WHAT IS EXPECTED | Check every line in the records below for the word "button" and report how many have it, nothing more.

○ ○ ○ ○ ○ ○ ○

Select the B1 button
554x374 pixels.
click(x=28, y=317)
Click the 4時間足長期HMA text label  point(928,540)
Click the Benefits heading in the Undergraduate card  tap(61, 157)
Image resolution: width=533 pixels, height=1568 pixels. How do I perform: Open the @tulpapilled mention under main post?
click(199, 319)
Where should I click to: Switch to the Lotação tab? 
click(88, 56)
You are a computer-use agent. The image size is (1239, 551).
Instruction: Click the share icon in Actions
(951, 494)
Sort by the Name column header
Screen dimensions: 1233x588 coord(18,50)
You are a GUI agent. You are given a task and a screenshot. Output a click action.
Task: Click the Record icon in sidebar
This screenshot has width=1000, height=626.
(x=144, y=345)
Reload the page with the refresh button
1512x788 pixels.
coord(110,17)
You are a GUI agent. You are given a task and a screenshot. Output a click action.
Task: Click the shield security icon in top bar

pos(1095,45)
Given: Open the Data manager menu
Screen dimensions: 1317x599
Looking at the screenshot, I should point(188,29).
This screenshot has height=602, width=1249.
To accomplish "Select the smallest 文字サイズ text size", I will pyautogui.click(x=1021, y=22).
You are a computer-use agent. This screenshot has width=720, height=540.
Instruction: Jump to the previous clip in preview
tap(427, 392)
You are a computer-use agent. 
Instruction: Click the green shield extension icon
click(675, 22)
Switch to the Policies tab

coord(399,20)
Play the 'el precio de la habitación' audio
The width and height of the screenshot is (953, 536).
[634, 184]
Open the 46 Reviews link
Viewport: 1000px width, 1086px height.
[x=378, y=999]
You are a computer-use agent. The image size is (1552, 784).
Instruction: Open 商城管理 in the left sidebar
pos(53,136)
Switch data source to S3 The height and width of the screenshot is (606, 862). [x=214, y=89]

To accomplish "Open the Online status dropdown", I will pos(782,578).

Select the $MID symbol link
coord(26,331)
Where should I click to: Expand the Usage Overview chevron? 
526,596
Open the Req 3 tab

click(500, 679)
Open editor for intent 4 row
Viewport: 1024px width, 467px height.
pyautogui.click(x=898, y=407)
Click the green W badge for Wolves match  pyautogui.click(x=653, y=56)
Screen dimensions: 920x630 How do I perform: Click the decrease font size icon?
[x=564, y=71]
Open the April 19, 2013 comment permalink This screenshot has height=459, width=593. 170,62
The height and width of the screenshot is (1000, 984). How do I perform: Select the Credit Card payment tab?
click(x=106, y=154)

○ ○ ○ ○ ○ ○ ○

TASK OUTPUT | 2